Table 1: DDR, DDR2 and DDR3 Feature Comparison

3.0 Planning For Migration- an Example Design

In order to explore how to prepare a DDR2 design for migration to a DDR3 design it will help to establish an example system. Let's assume that the system will require a DIMM interface for DDR2 and will want to use a similar type of memory module in the DDR3 implementation. Performance is increasingly important for many applications so the decision is to initially design the controller as a DDR2 design, but to allow future migration to DDR3. As much as possible, we want to make it easy to modify the board and the memory controller to migrate from the DDR2 implementation to DDR3.

3.1 Board Level Issues

One of the biggest issues when thinking of migrating from DDR2 to DDR3 is that the DIMM have different pin-outs and sizes. This means that it will be very difficult, at the board level to just plug in a new memory module. The best you can hope for is to take into account some of the other key characteristics and make it easy to spin the board for a DDR3 module. Probably the most important items to take care of at the board level will be DQS, the Reset pin.

3.1.1 DQS

In DDR3 DQS is specified as differential while in DDR2 it can be single ended or optionally differential. Clearly if the differential version is used in DDR2 it will make the transition to DDR3 easier. This may require additional pins in the memory controller, but if upward compatibility is important the extra pins will be worth it. Your DDR2 implementation will be more robust as well.

In DDR3 the DQS is sourced by each memory device in order to account for the additional delay from the fly-by topology. The number of DQS signals is thus larger in the DDR3 implementation that the DDR2 version. Again, if the additional pins are not a big issue it will help with the migration to DDR3 to implement the additional DQS signals in the DDR2 implementation.

3.1.2 Reset

The Reset pin present in DDR3 would be easy to add to DDR2. The pin wouldn't do anything in the DDR2 implementation, but including it would insure that the pin is available when its time to migrate to DDR3.

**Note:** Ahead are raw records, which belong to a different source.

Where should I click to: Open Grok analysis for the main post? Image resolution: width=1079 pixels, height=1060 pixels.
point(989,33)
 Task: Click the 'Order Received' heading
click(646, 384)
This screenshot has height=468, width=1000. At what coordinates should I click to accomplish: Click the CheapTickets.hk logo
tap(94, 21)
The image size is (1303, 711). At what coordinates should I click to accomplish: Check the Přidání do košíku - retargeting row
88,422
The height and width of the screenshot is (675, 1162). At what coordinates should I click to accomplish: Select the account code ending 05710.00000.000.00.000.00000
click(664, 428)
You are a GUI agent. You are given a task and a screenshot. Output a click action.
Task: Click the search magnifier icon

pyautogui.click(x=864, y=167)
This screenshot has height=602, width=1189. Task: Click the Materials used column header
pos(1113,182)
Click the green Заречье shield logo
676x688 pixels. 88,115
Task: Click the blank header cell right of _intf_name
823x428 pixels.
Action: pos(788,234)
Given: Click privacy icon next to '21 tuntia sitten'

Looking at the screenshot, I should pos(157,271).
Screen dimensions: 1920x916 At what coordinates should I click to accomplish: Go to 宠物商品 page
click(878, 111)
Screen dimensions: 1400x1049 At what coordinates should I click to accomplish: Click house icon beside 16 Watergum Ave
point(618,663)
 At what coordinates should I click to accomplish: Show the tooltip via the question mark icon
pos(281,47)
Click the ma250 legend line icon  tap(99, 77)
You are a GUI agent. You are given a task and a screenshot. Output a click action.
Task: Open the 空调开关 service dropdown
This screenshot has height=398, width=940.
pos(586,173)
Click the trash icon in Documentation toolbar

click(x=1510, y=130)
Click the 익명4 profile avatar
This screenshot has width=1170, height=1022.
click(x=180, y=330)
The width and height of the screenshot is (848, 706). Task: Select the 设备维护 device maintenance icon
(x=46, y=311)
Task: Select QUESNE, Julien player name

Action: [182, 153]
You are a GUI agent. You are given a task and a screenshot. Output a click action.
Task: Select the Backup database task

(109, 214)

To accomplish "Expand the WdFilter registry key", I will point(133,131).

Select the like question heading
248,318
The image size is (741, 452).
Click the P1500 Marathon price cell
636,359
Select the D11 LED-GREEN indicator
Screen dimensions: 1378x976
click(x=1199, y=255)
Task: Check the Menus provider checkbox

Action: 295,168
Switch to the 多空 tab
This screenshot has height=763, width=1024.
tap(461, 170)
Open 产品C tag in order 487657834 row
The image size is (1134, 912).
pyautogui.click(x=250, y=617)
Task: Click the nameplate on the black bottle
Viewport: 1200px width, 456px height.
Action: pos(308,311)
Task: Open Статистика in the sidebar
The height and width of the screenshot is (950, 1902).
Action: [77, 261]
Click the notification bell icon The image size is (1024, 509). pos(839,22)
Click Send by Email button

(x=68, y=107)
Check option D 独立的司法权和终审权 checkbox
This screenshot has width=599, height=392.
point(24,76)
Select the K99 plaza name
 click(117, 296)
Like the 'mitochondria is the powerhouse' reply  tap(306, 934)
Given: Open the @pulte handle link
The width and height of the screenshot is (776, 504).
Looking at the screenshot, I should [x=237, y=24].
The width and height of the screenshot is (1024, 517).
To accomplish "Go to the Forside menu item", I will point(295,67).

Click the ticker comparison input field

3.2 Memory Controller Issues

Other aspects of the DDR2 to DDR3 migration will require some impact to the memory controller. If the DDR2 memory controller is designed with some of these issues in mind it can simplify the process considerably. Some of the most important issues are the output drivers, DLLs for write launch, and Read Leveling.

3.2.1 Output Drivers

The DDR2 standard calls for 1.8V SSTL IOs. DDR3 calls for 1.5V SSTL IOs. It may be difficult to find an IO buffer that can support both standards. It might require a programmable IO, similar to those found on FPGAs, to support both standards. A change in IO buffers would require a spin of the chip driving the DDR3 memory, but perhaps a metal mask option could be used to make this change less expensive.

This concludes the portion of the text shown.